- [Supplied material]:
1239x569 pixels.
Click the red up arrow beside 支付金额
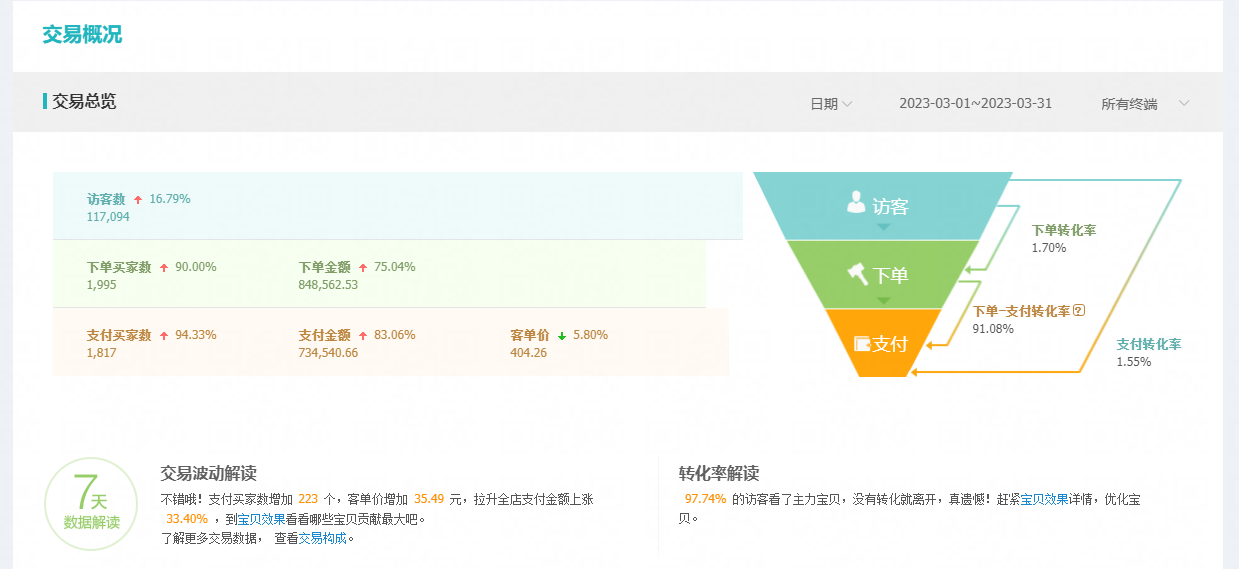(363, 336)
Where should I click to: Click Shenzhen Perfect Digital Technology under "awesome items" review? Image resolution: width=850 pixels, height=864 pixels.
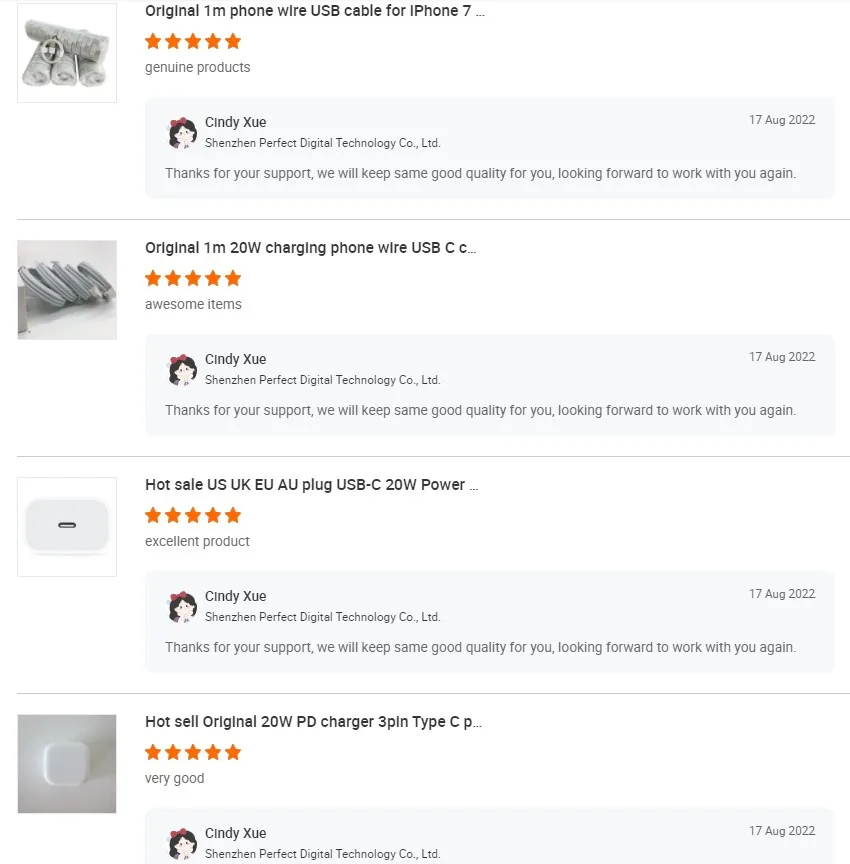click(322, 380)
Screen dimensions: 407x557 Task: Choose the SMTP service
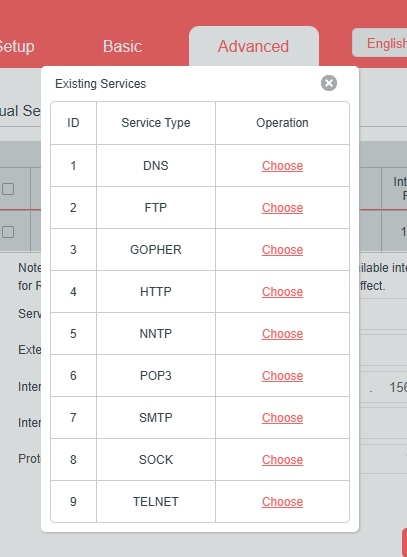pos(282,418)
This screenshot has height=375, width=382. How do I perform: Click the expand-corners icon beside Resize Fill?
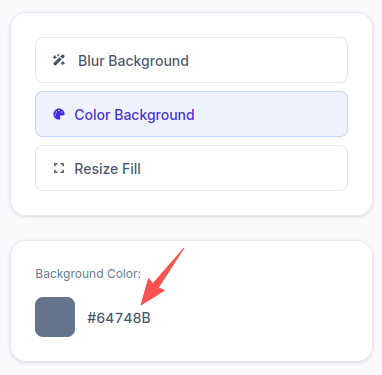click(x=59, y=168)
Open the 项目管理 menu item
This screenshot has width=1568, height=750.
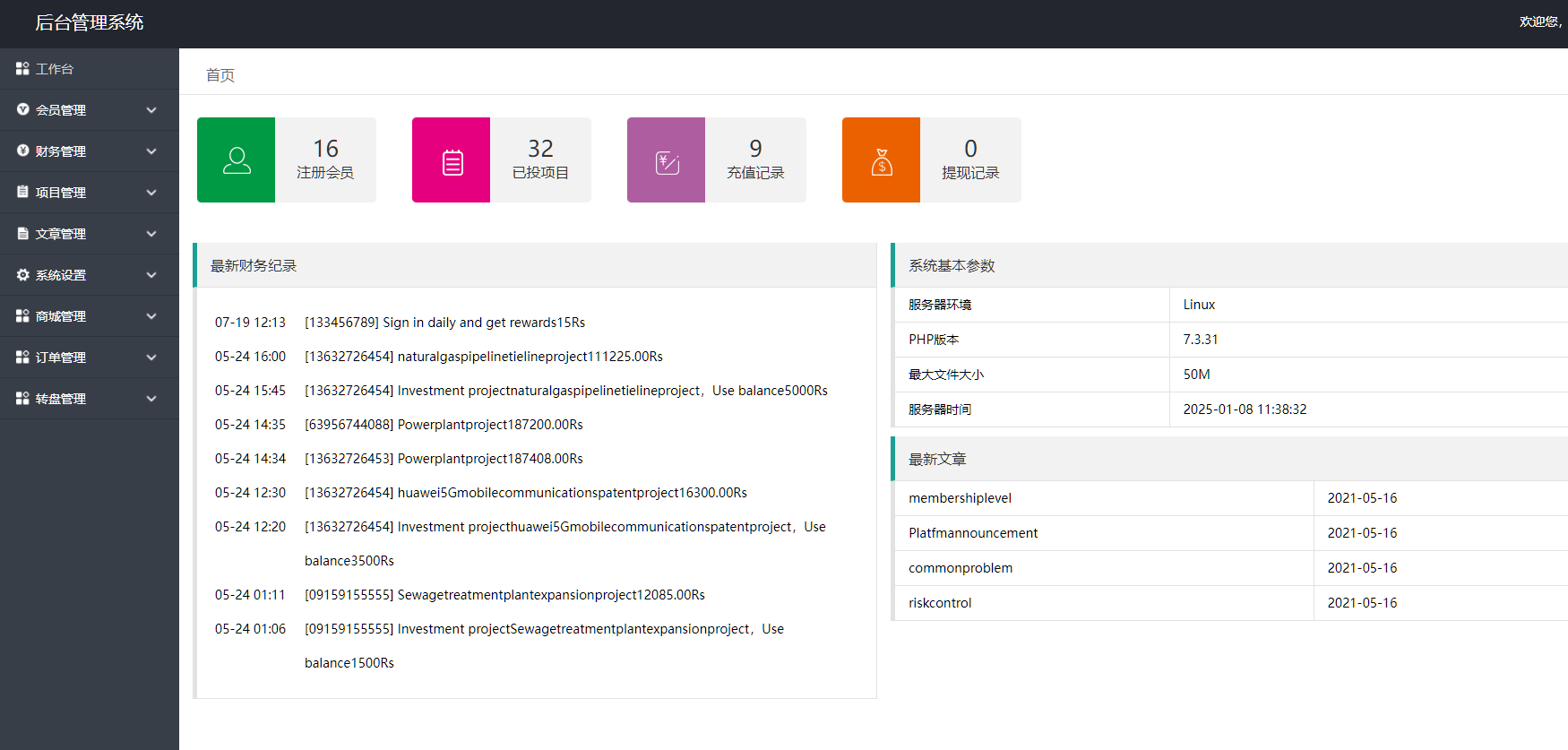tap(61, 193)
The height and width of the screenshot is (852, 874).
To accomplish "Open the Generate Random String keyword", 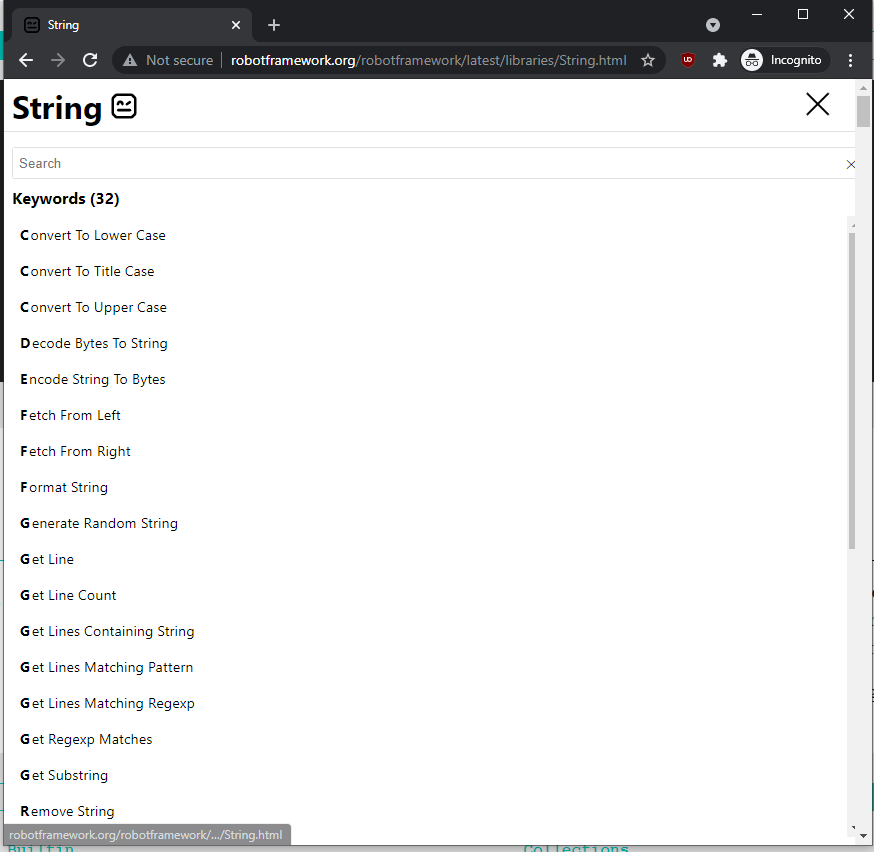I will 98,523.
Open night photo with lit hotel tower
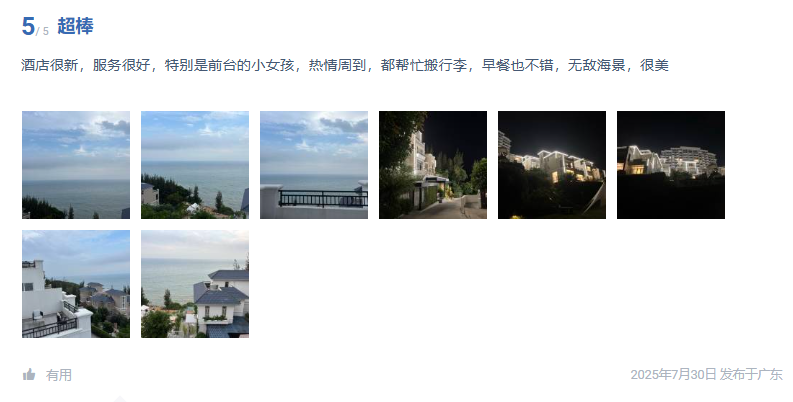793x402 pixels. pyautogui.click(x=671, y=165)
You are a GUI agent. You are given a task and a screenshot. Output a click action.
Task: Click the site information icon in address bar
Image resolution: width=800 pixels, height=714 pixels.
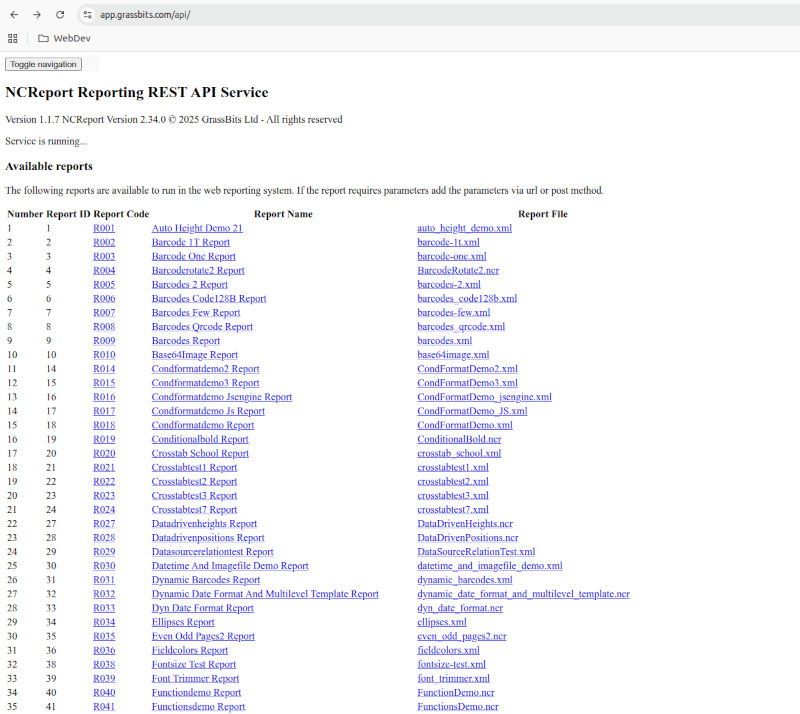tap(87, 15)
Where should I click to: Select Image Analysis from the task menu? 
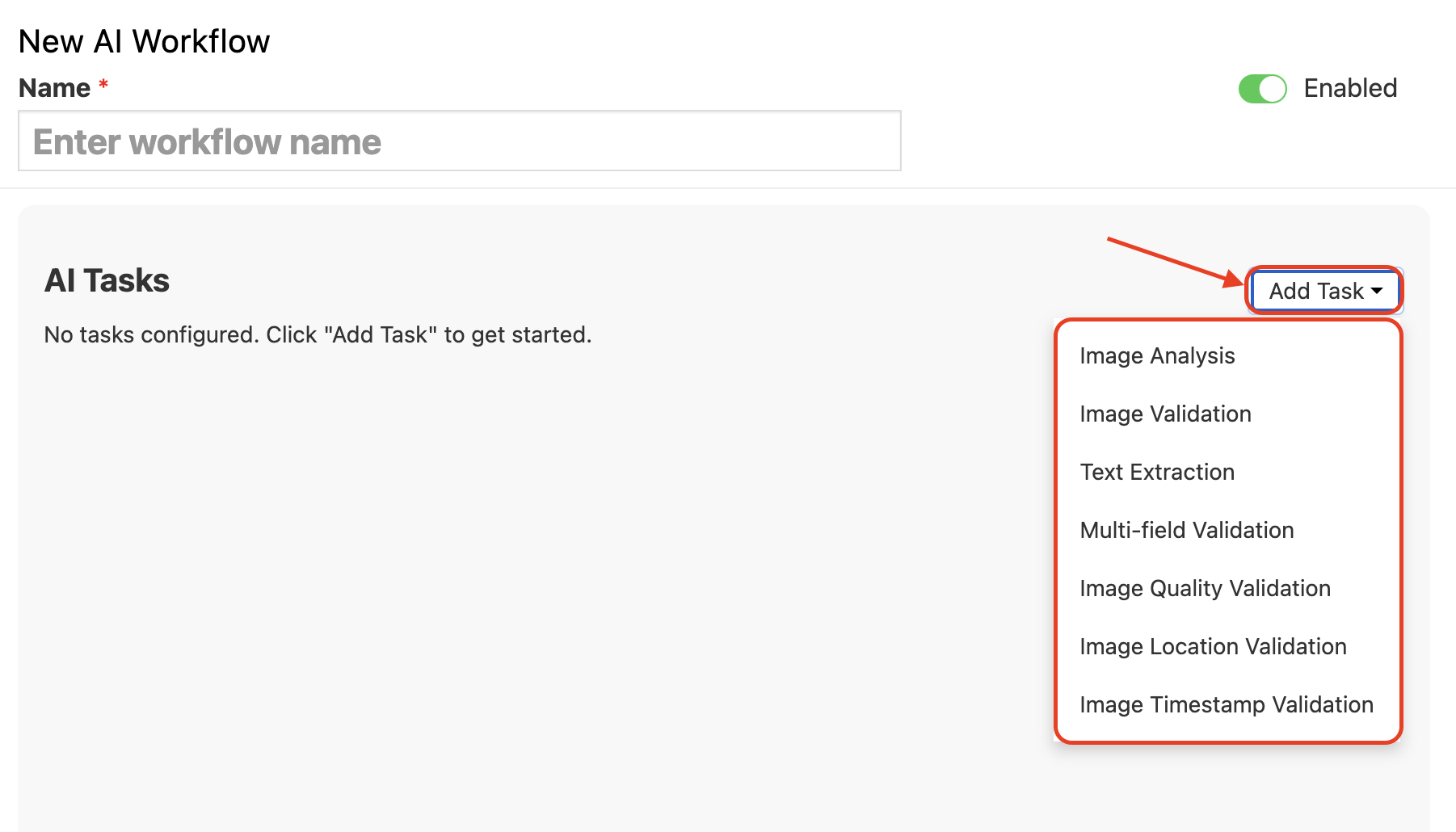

- [To do]: Within the entries above, find each line where "menu" appears; copy every one.

- [Task answer]:
Open the 项目管理 menu item
Where should I click to: Select Image Analysis from the task menu? 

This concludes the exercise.